Problem set
1 > In the passage on the food stamp program, who was the first person to receive food stamps?
2 > Name every paper stamp or coupon denomination that the passage on the food stamp program says was used for most of the program's history, with its color.
3 > From the passage on the food stamp program, reproduce everything from "The United States" down to "individual U.S. states.".

The United States Supplemental Nutrition Assistance Program (SNAP),[1] historically and commonly known as the Food Stamp Program, is a federal-assistance program that provides assistance to low- and no-income people and families living in the U.S. Though the program is administered by the U.S. Department of Agriculture, benefits are distributed by the individual U.S. states.
In the 2010 fiscal year, $64.7 billion in food stamps were distributed, with an average monthly benefit per recipient in a household of $133.49.[2] As of June 2011, the number of Americans receiving food stamps was 45,183,931, the first time in 38 months that the number of participants decreased.[3] In Washington, D.C., and Mississippi, more than one-fifth of residents receive food stamps.[4] Recipients must have at most near-poverty incomes to qualify for benefits.[5]
Today, all food-stamp benefits are distributed using cards but for most of its history the program had actually used paper denominational stamps or coupons worth US$1 (brown colored), US$5 (blue colored), and US$10 (green colored). These stamps could be used to purchase any prepackaged edible foods regardless of nutritional value (for example soft drinks and confectionery could be purchased on food stamps). In the late 1990s, the food-stamp program was revamped and actual stamps were phased out in favor of a specialized debit-card system known as Electronic Benefit Transfer (EBT) provided by private contractors. Many states merged the use of the EBT card for public-assistance welfare programs as well. The successful replacement over time of all paper food stamps by EBT cards enabled the U.S. Congress to rename the Food Stamp Program to the Supplemental Nutrition Assistance Program, as of October 2008, and to update all references in federal law from "stamp" or "coupon" to "card" or "EBT". This was effectuated on June 18, 2008, by U.S. House Resolution 6124, The Food, Conservation, and Energy Act of 2008, enacted as Public Law over U.S. President George W. Bush's veto.[6][7]
The idea for the first FSP has been credited to various people, most notably U.S. Secretary of Agriculture Henry Wallace and the program's first administrator, Milo Perkins. Of the program, Perkins said, "We got a picture of a gorge, with farm surpluses on one cliff and under-nourished city folks with outstretched hands on the other. We set out to find a practical way to build a bridge across that chasm." The program operated by permitting people on relief to buy orange stamps equal to their normal food expenditures; for every US$1 worth of orange stamps purchased, fifty-cents' worth of blue stamps were received. Orange stamps could be used to buy any food; blue stamps could be used only to buy food determined by the Department to be surplus. Over the course of nearly four years, the first FSP reached approximately 20 million people at one time or another in nearly half of the counties in the U.S. at a total cost of $262 million. At its peak, the program assisted 4 million people simultaneously. The first recipient was Mabel McFiggin of Rochester, New York; the first retailer to redeem the stamps was Joseph Mutolo; and the first retailer caught violating program rules was Nick Salzano in October 1939. The program ended when the conditions that brought the program into being (unmarketable food surpluses and widespread unemployment) no longer existed.

Data excerpts
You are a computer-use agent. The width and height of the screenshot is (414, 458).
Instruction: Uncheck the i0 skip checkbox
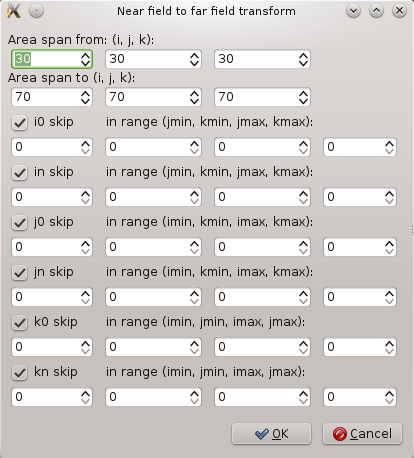coord(19,122)
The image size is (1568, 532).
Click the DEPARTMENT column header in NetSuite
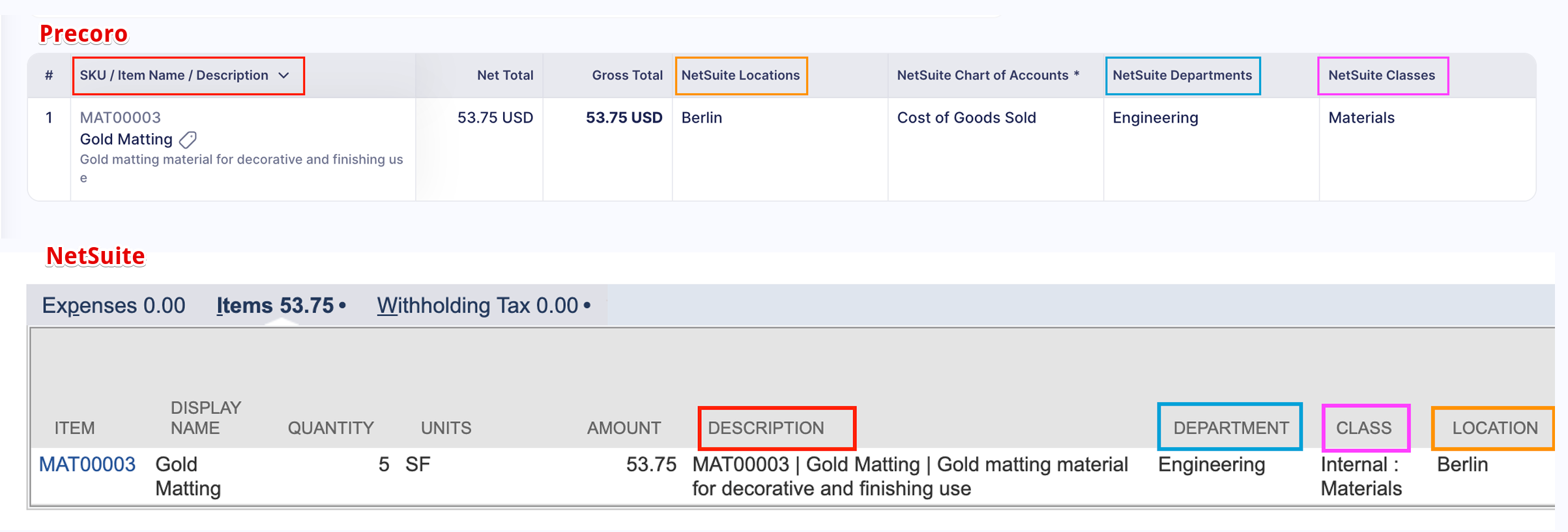(x=1230, y=428)
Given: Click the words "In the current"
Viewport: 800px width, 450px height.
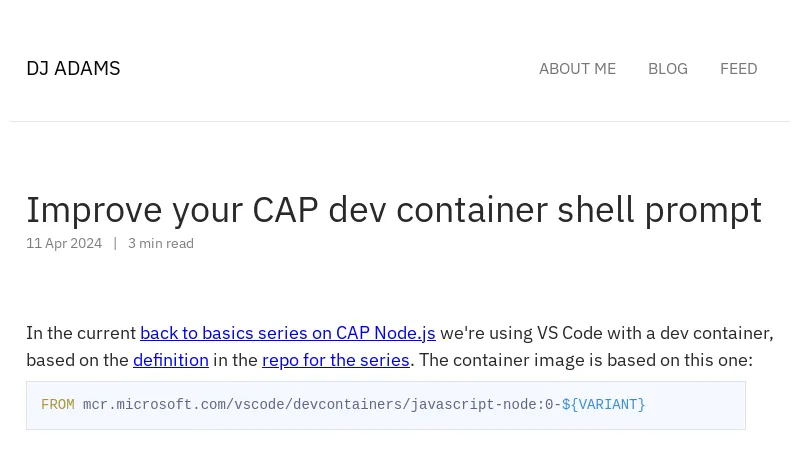Looking at the screenshot, I should coord(81,333).
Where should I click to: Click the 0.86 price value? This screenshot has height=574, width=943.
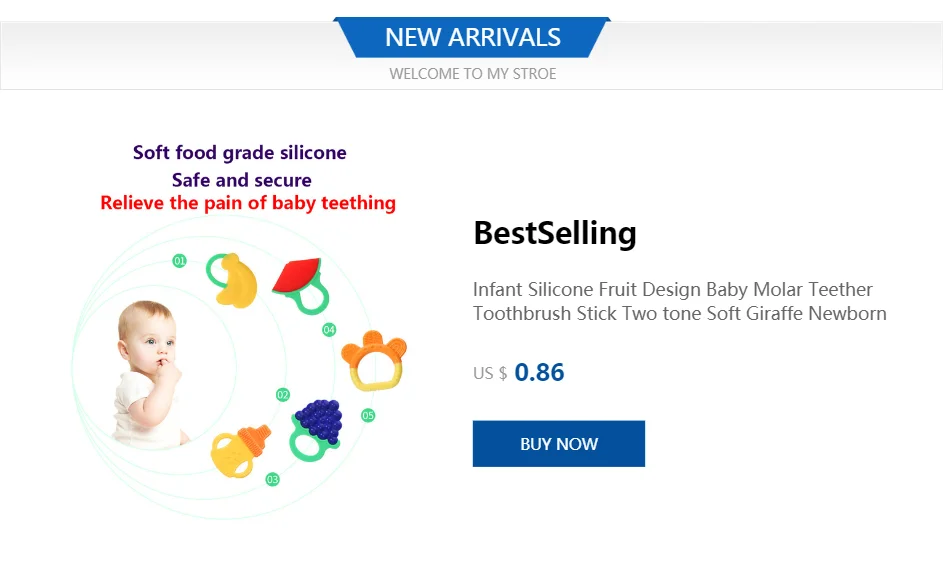point(539,373)
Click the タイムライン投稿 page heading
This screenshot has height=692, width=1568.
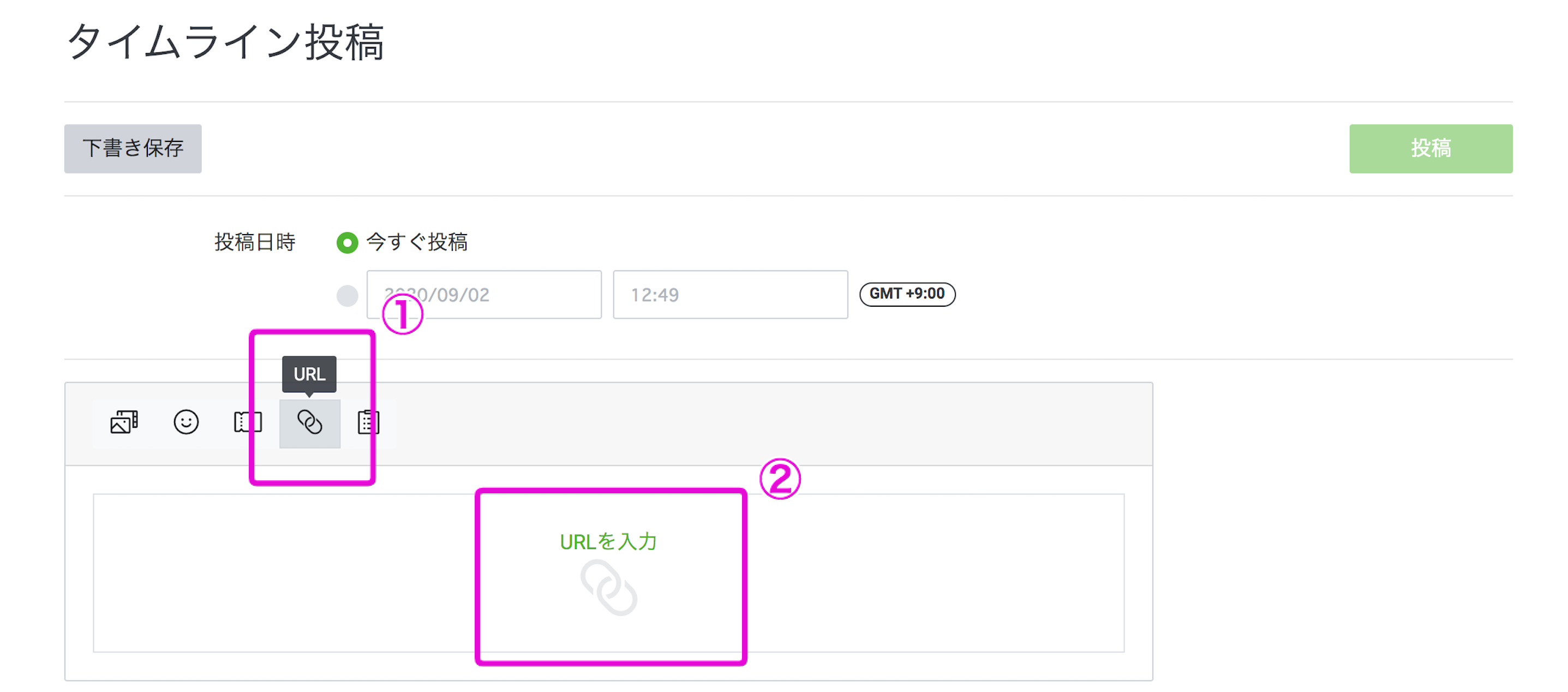225,42
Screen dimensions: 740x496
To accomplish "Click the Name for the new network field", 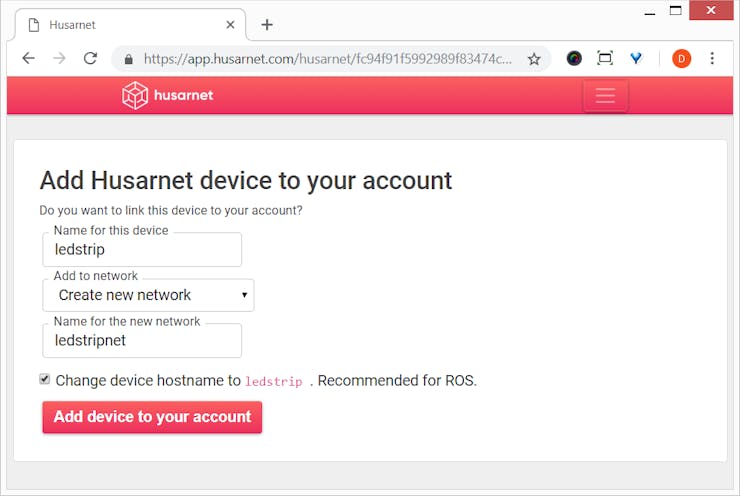I will (x=142, y=340).
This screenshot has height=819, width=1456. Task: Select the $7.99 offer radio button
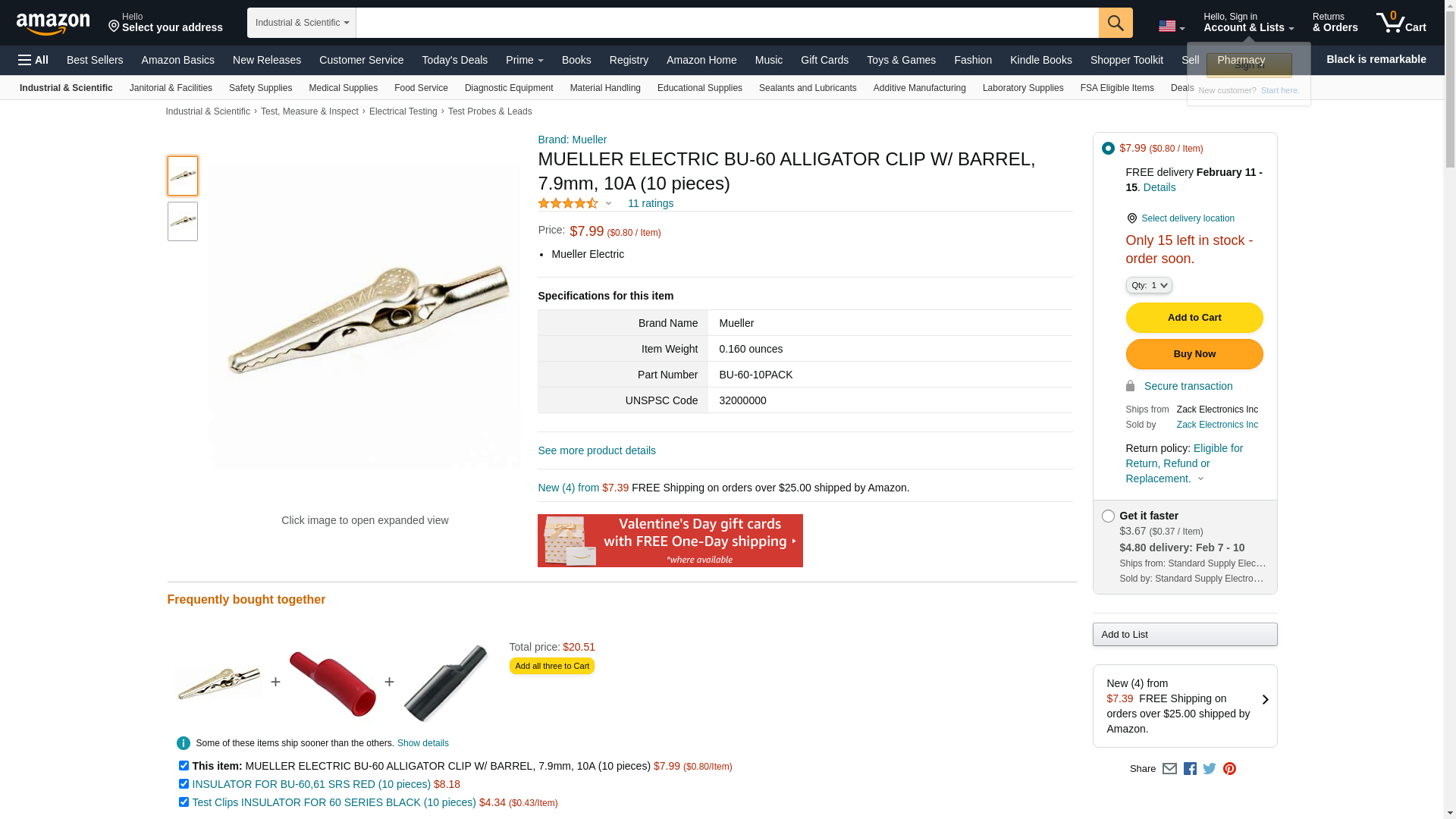(x=1108, y=149)
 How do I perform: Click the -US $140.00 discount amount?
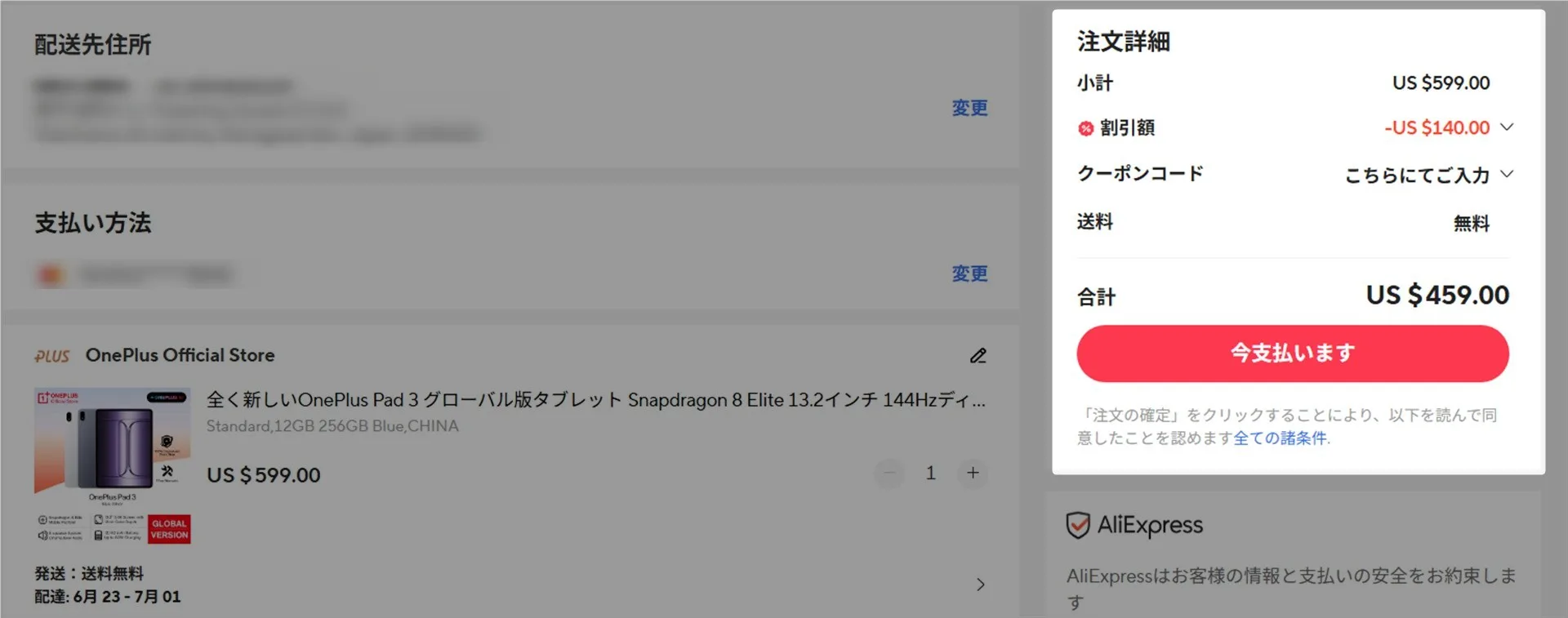tap(1437, 127)
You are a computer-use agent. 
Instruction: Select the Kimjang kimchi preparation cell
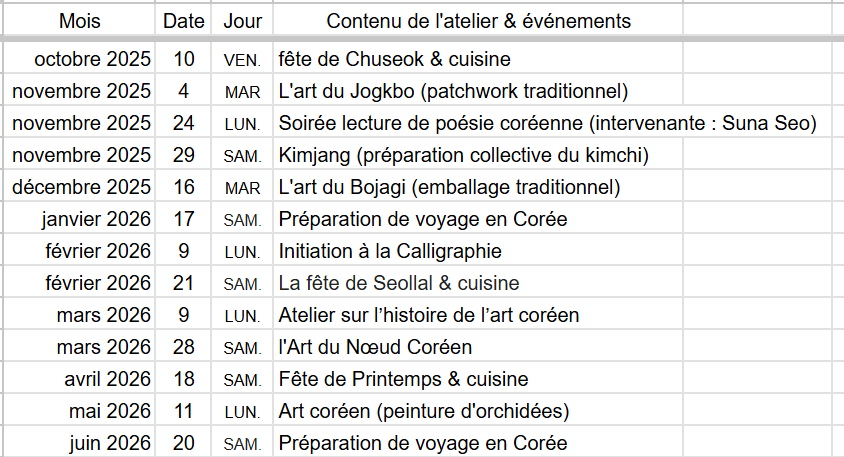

Expected outputs
1 > Mabel McFiggin of Rochester, New York.

2 > US$1 (brown), US$5 (blue), US$10 (green)

3 >
The United States Supplemental Nutrition Assistance Program (SNAP),[1] historically and commonly known as the Food Stamp Program, is a federal-assistance program that provides assistance to low- and no-income people and families living in the U.S. Though the program is administered by the U.S. Department of Agriculture, benefits are distributed by the individual U.S. states.